CannyLab / tsne-cuda

GPU Accelerated t-SNE for CUDA with Python bindings
BSD 3-Clause "New" or "Revised" License
1.8k stars 129 forks source link

[Feature Request] support n_components=3, happy to contribute :) #71

Open shun-lin opened 5 years ago

shun-lin commented 5 years ago

Hi!

I recently need to need to use tsne / umap to visualize the embeddings generated from some tf models I am testing, and I found this repository and it's super useful and super fast, thanks so much! I just wonder if I can help contribute to support n_components=3 as I would also like to visualize it in 3D, if it's feasible to do so. If so, may you give me a few pointers on where to start? Thanks!

DavidMChan commented 5 years ago

Thanks for your interest on developing for TSNE-CUDA! I don't think there's a huge amount of complexity, at least mathematically in extending it to 3D visualization. There is, however, a huge amount of generally annoying development work.

There are a few things that need to be handled. The main function is in src/fit_tsne.cu. First, all of the vectors that are designed to handle X-Y points need to be expanded so they can handle an arbitrary (or at least 2/3D) dimensions (for example, the vector on line 164). Next, the CUDA kernels in src/kernels need to be re-written so that they correctly index the arrays for 3D points. This is mostly systematic, but can be tricky to get right. Finally, the repulsive force calculation needs to be re-adapted to handle 3 dimensions. Our original FIT-tsne code is based on the repository here: https://github.com/KlugerLab/FIt-SNE which supports 3D, but we didn't pull a lot of the 3D code.

In the end, it's not a crazy mathematical challenge, but there's a pretty large amount of code to be re-written. If you start a branch/fork we'd love to assist as needed!

shun-lin commented 5 years ago

Thanks for the pointers @DavidMChan will look into it!

LucaCappelletti94 commented 4 years ago

Did you have any luck with this? I would love to be able to use it for a package I made for 3D visualizations.

shun-lin commented 4 years ago

Hi @LucaCappelletti94 , nothing yet, didn't get too much time to be able to dig deeper.

DavidMChan commented 4 years ago

I'm actually just now starting to get back into active development for this code - and it's on my ToDo list (as one of the most requested features).

shun-lin commented 4 years ago

yay thanks @DavidMChan :) :) Very excited!

DavidMChan commented 4 years ago

Approximately what sized datasets are you thinking of for 3D visualization? I've been going through our code and the potential implementation, and the scaling for 3D isn't very good when it comes to the FIt-SNE algorithm. You might actually be better off using a tool like https://github.com/tensorflow/tfjs-tsne which is somewhat slower, but will likely (fundamentally) scale better to higher dimension.

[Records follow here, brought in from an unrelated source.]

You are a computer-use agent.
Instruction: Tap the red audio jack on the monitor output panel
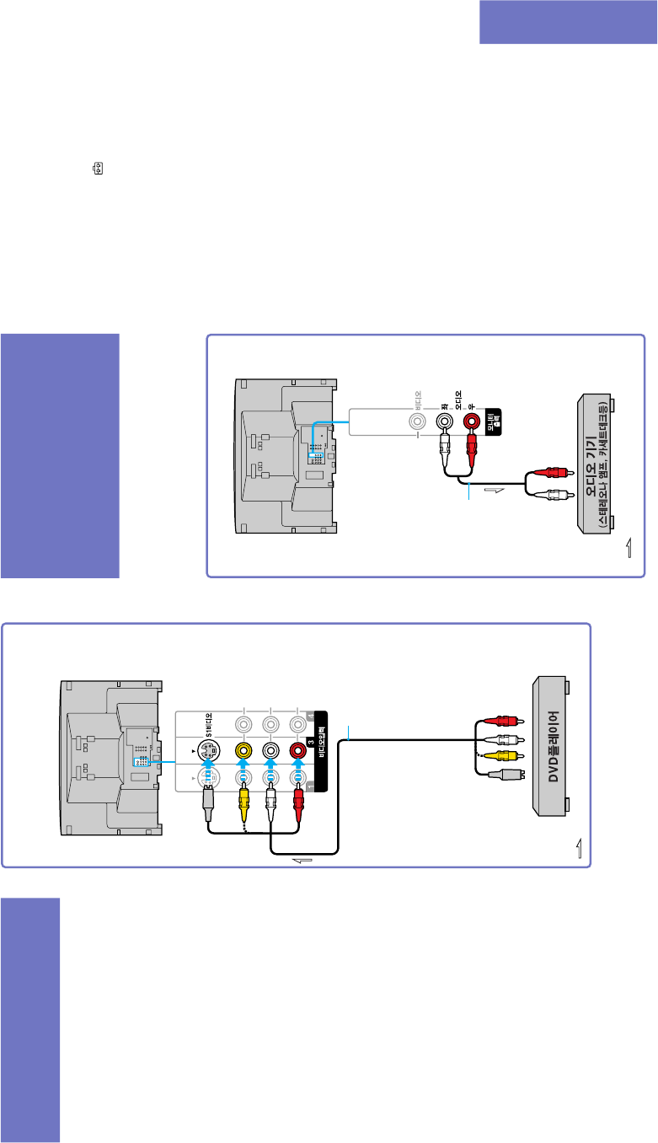pyautogui.click(x=471, y=419)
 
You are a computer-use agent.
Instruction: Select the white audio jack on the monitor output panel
pyautogui.click(x=443, y=419)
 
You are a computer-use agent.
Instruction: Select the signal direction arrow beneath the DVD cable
pyautogui.click(x=301, y=860)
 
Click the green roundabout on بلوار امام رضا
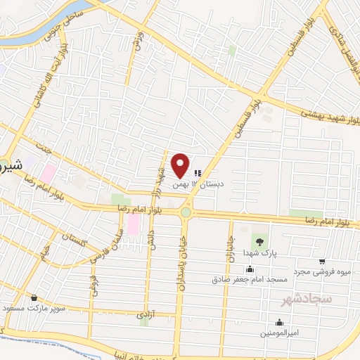click(186, 212)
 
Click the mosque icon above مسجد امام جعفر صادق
click(250, 269)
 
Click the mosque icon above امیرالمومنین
click(279, 323)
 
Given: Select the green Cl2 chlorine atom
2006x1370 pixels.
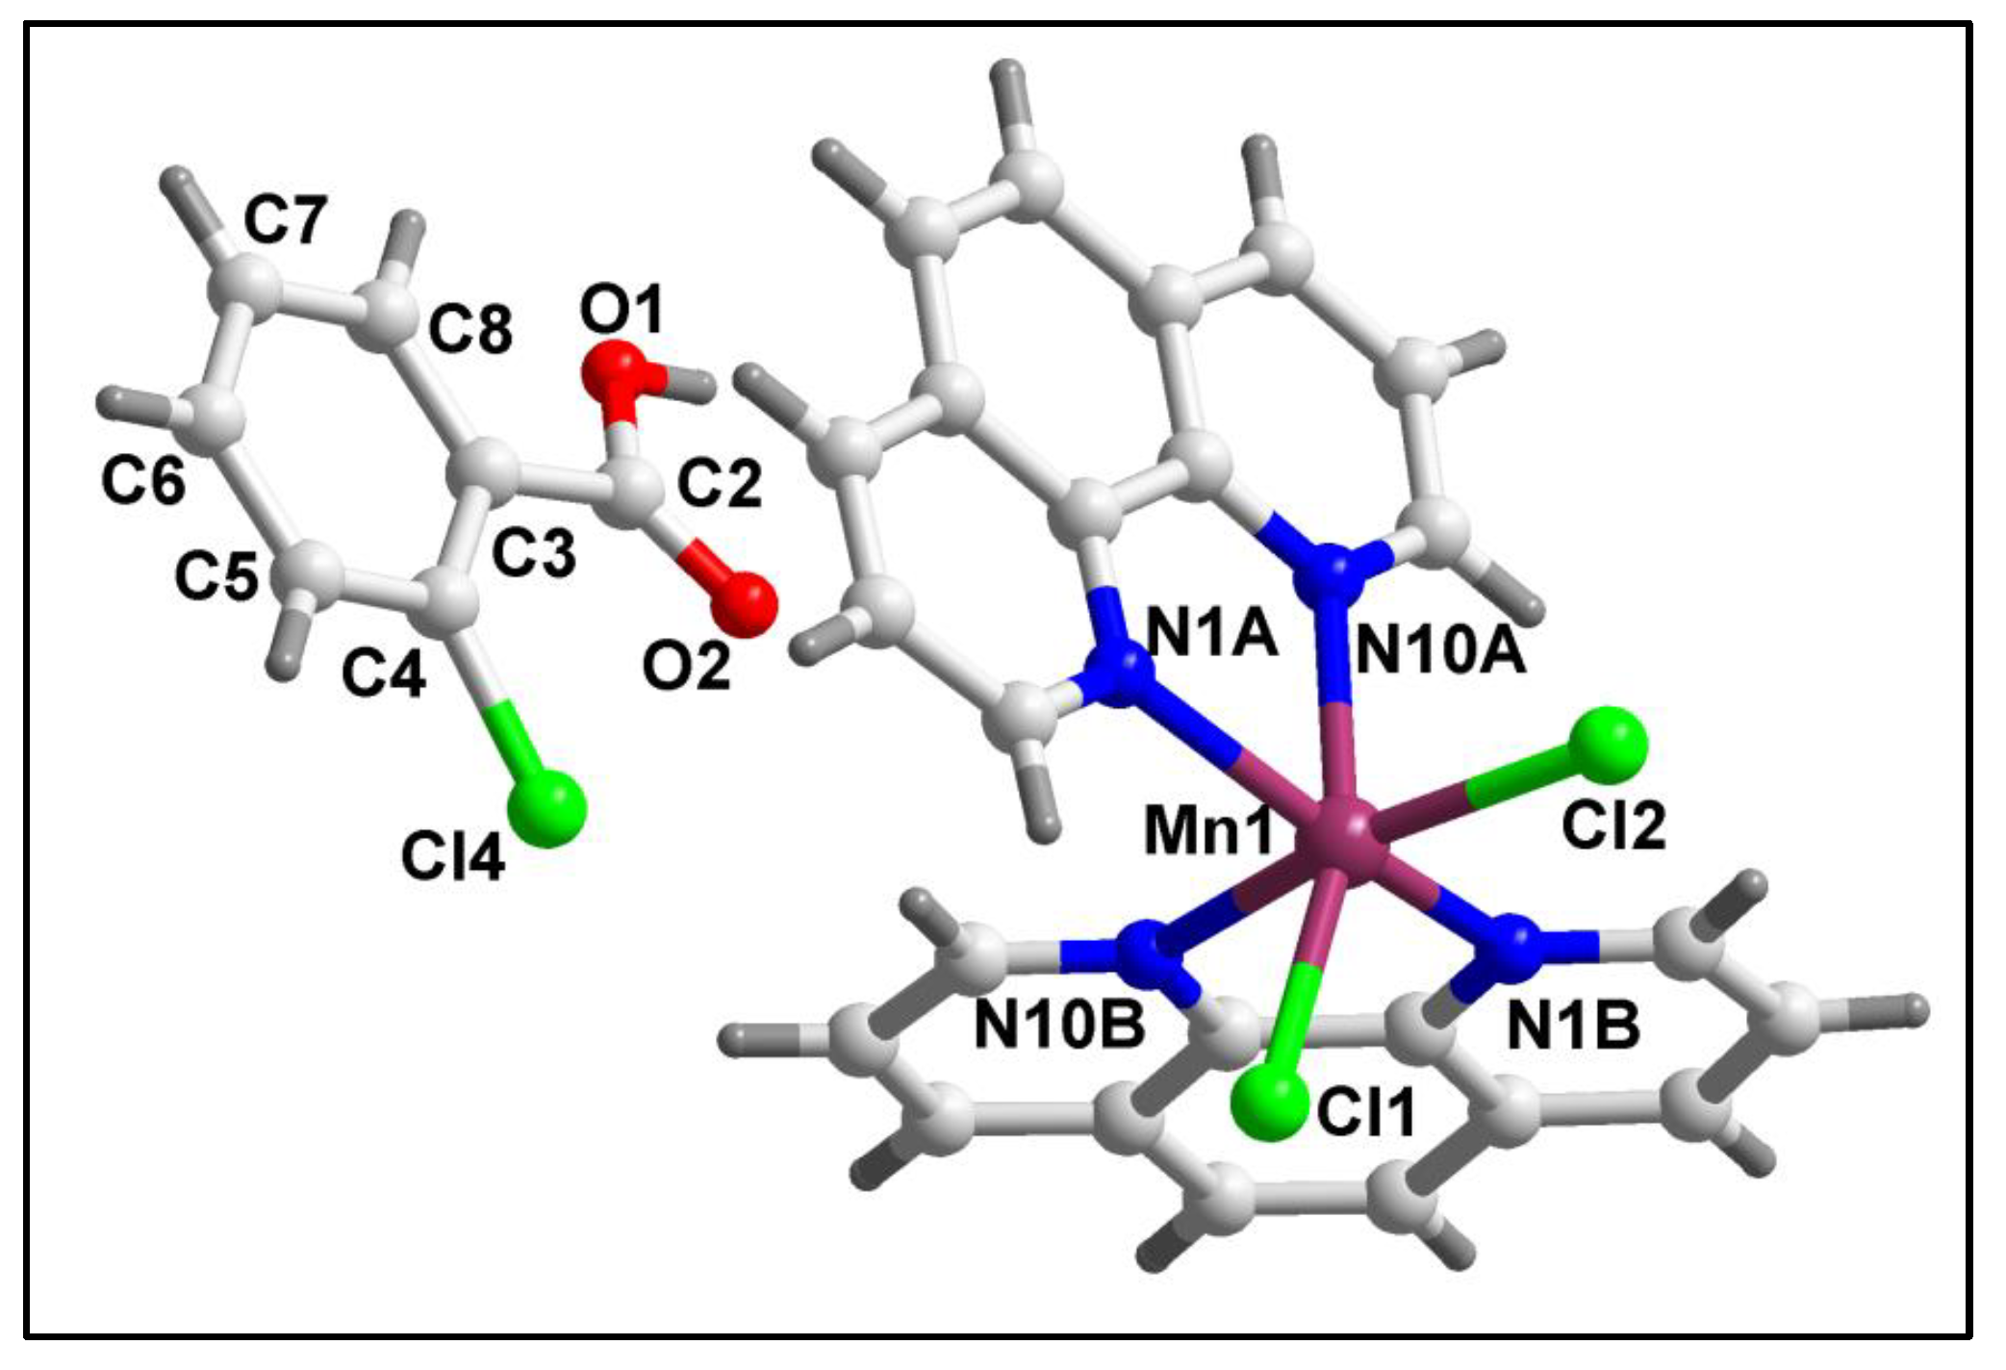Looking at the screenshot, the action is [x=1608, y=744].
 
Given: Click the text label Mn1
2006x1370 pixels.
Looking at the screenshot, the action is [x=1207, y=831].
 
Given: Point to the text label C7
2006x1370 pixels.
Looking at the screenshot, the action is [x=286, y=219].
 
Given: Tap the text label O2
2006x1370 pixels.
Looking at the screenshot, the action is [x=686, y=666].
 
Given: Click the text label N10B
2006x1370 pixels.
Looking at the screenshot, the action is [x=1058, y=1024].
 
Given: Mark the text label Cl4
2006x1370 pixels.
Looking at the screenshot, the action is [x=452, y=856].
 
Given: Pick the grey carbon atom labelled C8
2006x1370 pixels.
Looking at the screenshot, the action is [x=391, y=313].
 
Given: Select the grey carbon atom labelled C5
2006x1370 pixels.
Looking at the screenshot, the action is [x=310, y=574].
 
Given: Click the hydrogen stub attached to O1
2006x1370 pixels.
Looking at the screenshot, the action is [x=693, y=385].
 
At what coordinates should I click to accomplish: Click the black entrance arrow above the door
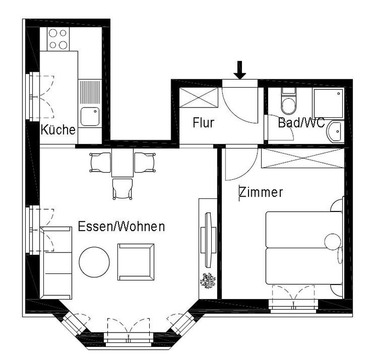click(240, 70)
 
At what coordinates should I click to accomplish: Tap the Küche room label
click(58, 129)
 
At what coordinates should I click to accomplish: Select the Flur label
click(203, 123)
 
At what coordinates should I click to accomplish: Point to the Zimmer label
click(261, 192)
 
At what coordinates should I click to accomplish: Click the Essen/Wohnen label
click(121, 227)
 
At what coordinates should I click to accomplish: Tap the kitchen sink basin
click(90, 115)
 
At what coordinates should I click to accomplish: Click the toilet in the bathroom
click(288, 103)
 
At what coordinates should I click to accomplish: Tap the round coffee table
click(95, 261)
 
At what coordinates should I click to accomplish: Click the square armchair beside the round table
click(136, 261)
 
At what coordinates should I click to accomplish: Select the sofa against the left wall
click(56, 263)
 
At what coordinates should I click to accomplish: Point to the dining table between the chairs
click(122, 163)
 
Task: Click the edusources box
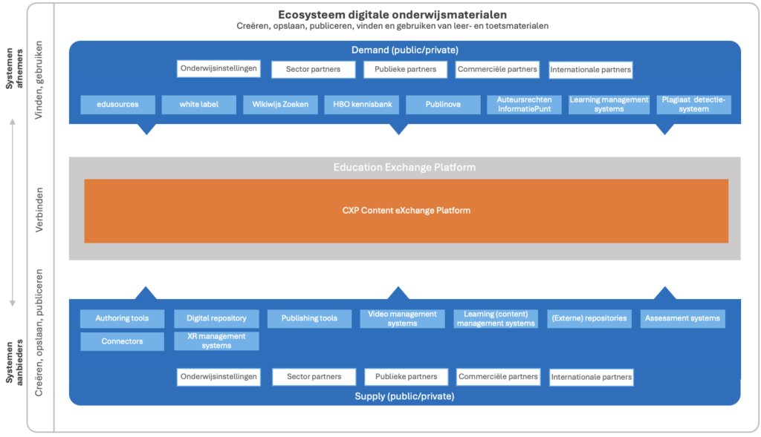click(118, 105)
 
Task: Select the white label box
click(199, 105)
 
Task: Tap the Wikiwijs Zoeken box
click(280, 105)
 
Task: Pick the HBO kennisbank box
click(361, 105)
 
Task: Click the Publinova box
click(443, 105)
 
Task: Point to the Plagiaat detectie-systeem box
click(694, 105)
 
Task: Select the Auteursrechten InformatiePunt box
click(525, 105)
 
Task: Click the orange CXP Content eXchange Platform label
click(406, 211)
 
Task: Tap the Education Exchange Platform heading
click(404, 168)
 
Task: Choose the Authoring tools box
click(122, 319)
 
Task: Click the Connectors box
click(122, 341)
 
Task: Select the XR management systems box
click(216, 341)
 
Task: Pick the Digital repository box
click(216, 319)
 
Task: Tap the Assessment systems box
click(682, 319)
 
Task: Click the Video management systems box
click(402, 319)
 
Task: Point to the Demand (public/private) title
click(404, 50)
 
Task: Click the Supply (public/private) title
click(404, 397)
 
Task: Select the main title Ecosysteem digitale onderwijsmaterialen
click(392, 14)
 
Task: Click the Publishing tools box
click(309, 319)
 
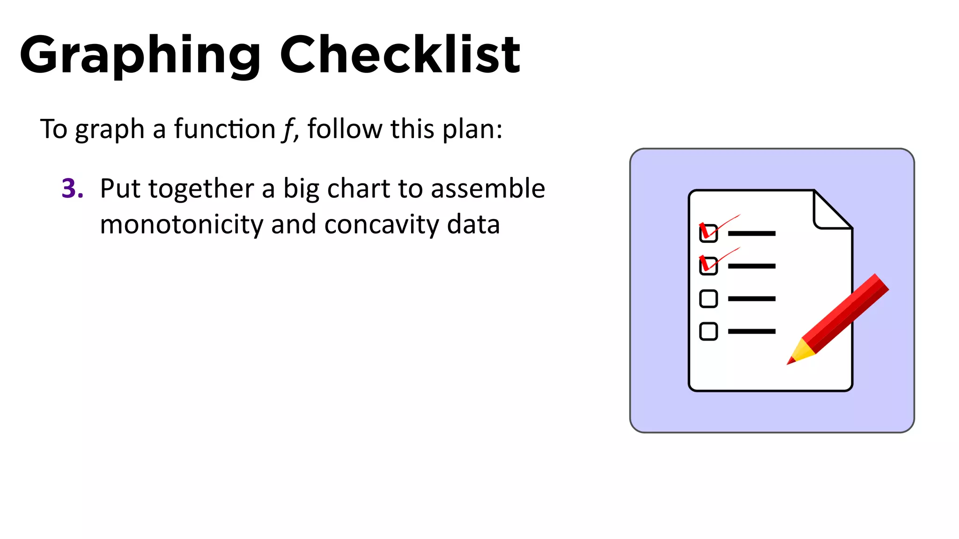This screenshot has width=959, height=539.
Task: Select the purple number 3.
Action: click(72, 189)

LucaCappelletti94 commented 4 years ago

It still could be useful by just running it on a significant subset of any given dataset, keeping all the pipeline in python.

shun-lin commented 4 years ago

@DavidMChan for my use case my dimensions is roughly [128, 1M] (128 dimension, ~ million of examples), would tfjs-tsne perform better in this case? And I agree with @LucaCappelletti94 that it would be nicer to keep everything in python as well (one of my main use-case is to show visualization on Google Colab). Thanks so much :)